今の高校生が活躍する将来の世の中は、先行き不透明で予測が困難なVUCA時代(※)と呼ばれている。そんな時代を生き抜くためには、学力だけでなく、自ら課題を発見し、主体的に考え、周囲を巻き込みながら対話的に解決に向かう力が求められている。そうした能力を育むことを目的としたのが「総合的な探究の時間」で、教科や科目の枠を越えて、生徒自身が課題を設定し、解決しながら学んでいく。

※Volatility(変動性)、Uncertainty(不確実性)、Complexity(複雑性)、Ambiguity(曖昧性)という4つのキーワードの頭文字を取った言葉

そんな高校の探究学習であるが、2つの課題があると言われている。

1つは資金面。教科書に沿って行なわれる教科学習に対して、探究学習には決められた枠組みがない。
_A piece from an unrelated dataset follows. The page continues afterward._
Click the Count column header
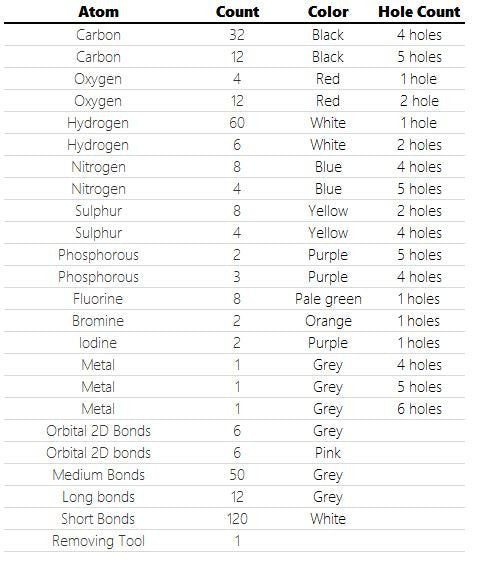The height and width of the screenshot is (567, 480). [237, 12]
探究活動の過程では、フィールドワークや外部との交流、必要な機材やツール、教材や資料の購入など、学びを深めれば深めるほど費用が必要になる場面が増える。「探究学習は、本格的にやろうとするとお金がかかる」と語る学校関係者も少なくない。

三菱みらい育成財団の助成先に選ばれた埼玉県立浦和第一女子高等学校、探究学習の様子

2つ目は、外部の専門家との交流やつながり。生徒が取り組みたい課題やテーマに対して、さらに学びを深めていけるよう、その領域の専門家とつながる機会などが求められている。

また、それ以前に、生徒の興味・関心を広げるという意味においても、学校外の専門家や企業との交流は、外の世界を知る貴重な経験だ。探究学習といっても、「そもそも何が課題かよくわからない」という生徒も多い。それが外部との交流を通して学校の中だけでは得られない刺激を受けながら、自分の興味・関心を広げ、“課題の種”を見つける。そんな機会を与えていくことも必要だろう。
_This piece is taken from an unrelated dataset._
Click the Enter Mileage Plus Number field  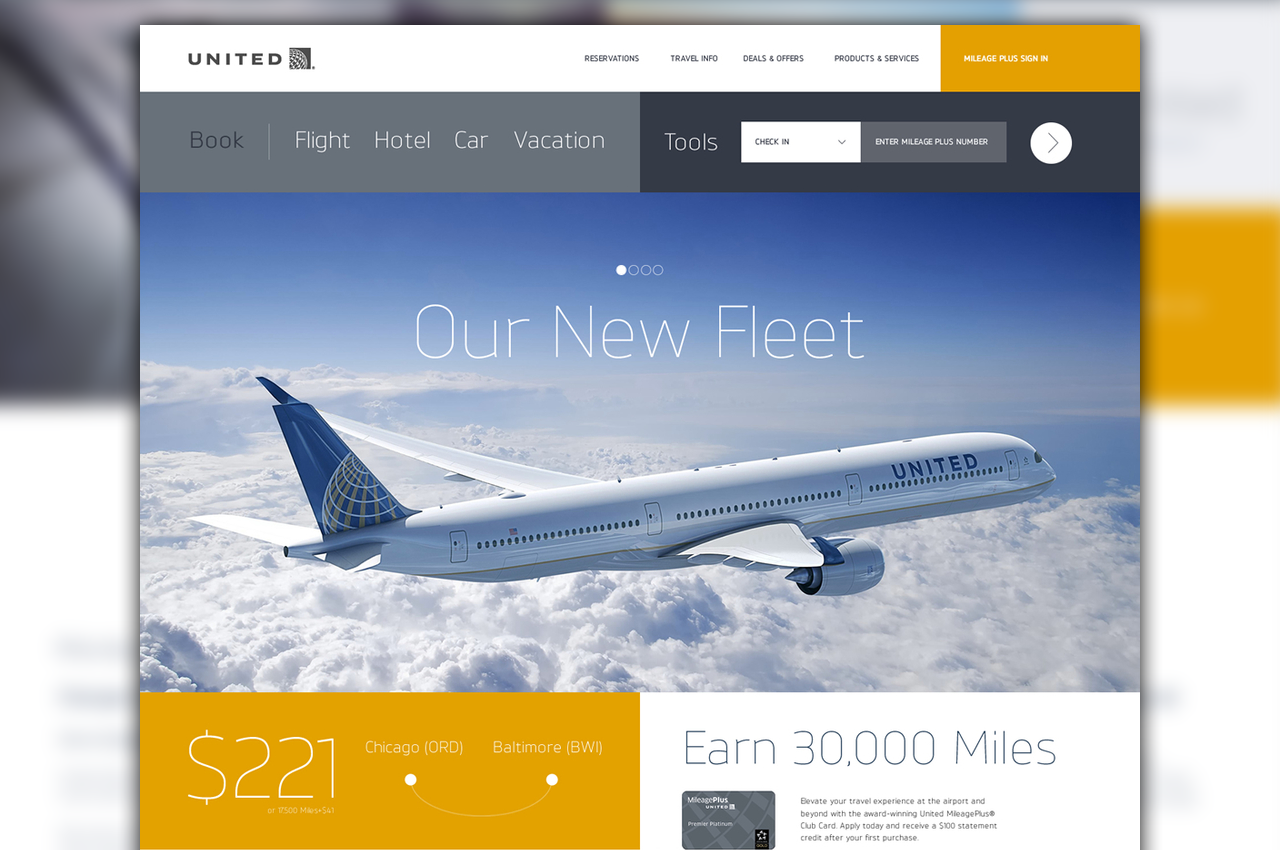(934, 142)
東京から講師を招き、ゼミ形式のセッションを行う宮城県仙台第二高等学校

三菱グループがめざす教育システムの変革、未来のリーダーを育てる

こうした高校の探究学習が抱える課題、ひいてはこれからの日本を支える人材の育成と社会課題に着目したのが、三菱みらい育成財団だ。

同財団は、三菱グループ創業150周年記念事業として2019年に創設された。その目的は、創業以来の経営理念である「所期奉公(期するところは社会への貢献)」に沿った社会貢献にある。
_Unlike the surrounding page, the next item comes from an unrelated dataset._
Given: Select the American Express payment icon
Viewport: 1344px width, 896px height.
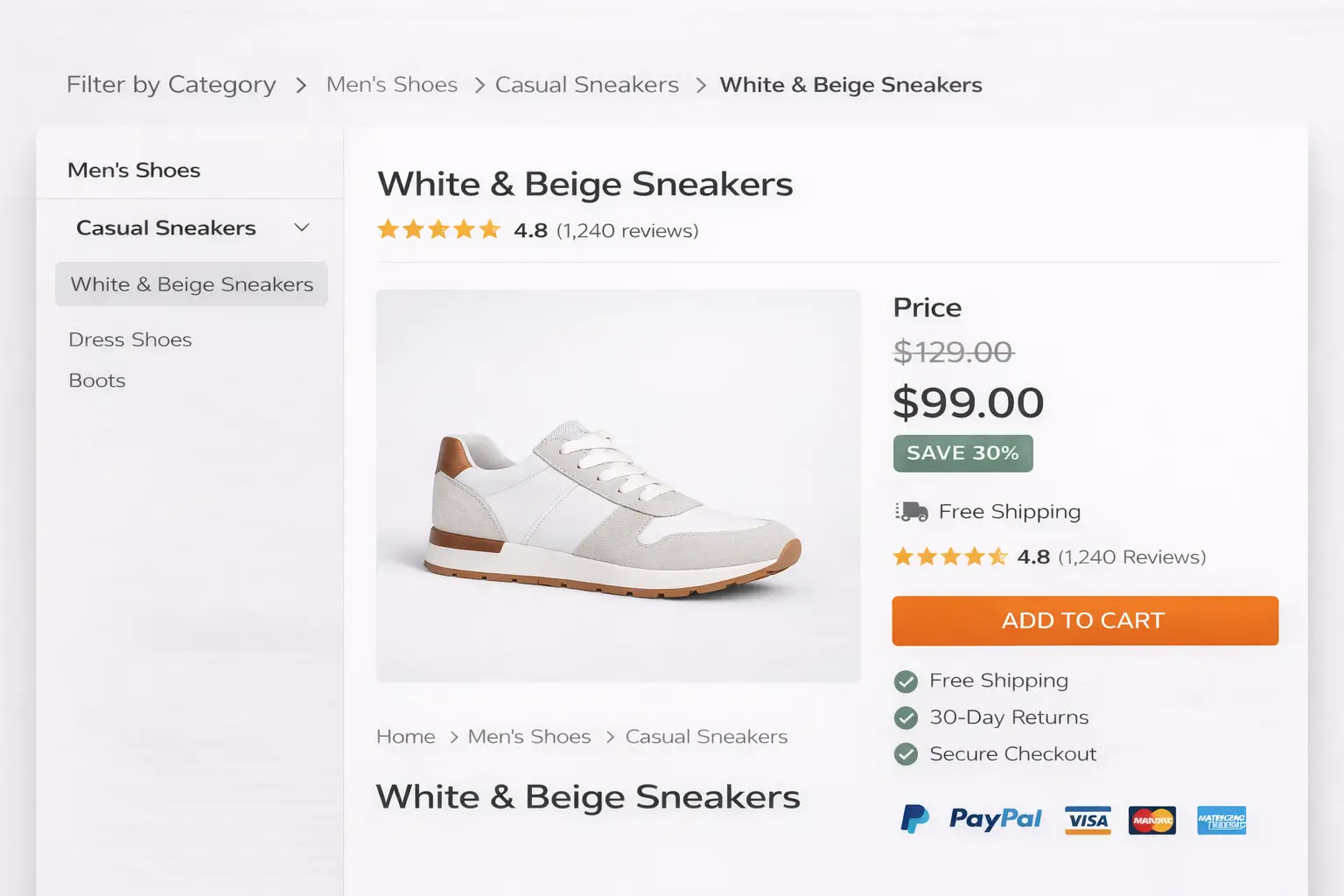Looking at the screenshot, I should coord(1222,820).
同事業を進めるにあたり、三菱グループ各企業のトップが集結し、現代社会の課題を洗い出したところ、「少子高齢化とそれに伴う国力の低下」「社会的格差の広がり」「地方の衰退」が挙げられ、それらを解決するためには、次世代の若者を育てる必要性を認識。「型にはまったキャリアを歩もうとするのではなく、もっと自由な発想で革新をもたらす人材が必要」という想いから、教育事業に焦点を定めたという。

財団事務局は、効果的な助成とは何かを探るために教育関係者へのヒアリングを実施。そこで、高校から大学にかけての時期の教育に課題があると実感し、助成の対象を15歳から20歳に決定した。

その中で重視されたのが、生徒たちの内面に働きかけ、「心のエンジンを駆動する」ということ。単に教育プログラムを提供するのではなく、生徒たちが学びを通して「心のエンジン」を動かし、自身の求める未来やありたい姿に向けて、自ら学びの機会を作り、学ぶことによって変化し続ける。そんな教育事業の提供をめざして、高校の探究学習に着目した。

三菱みらい育成財団が教育事業で重視した「心のエンジンの駆動」

ゆえに、三菱みらい育成財団の活動は、ただ助成金を支給するのではなく、教育を変えることを目的としている。活動期間を10年と定め、助成金を渡して終了ではなく、助成先である学校・事業者が自走できる仕組みを作ることで、教育システムそのものを改善することに全力を投じている。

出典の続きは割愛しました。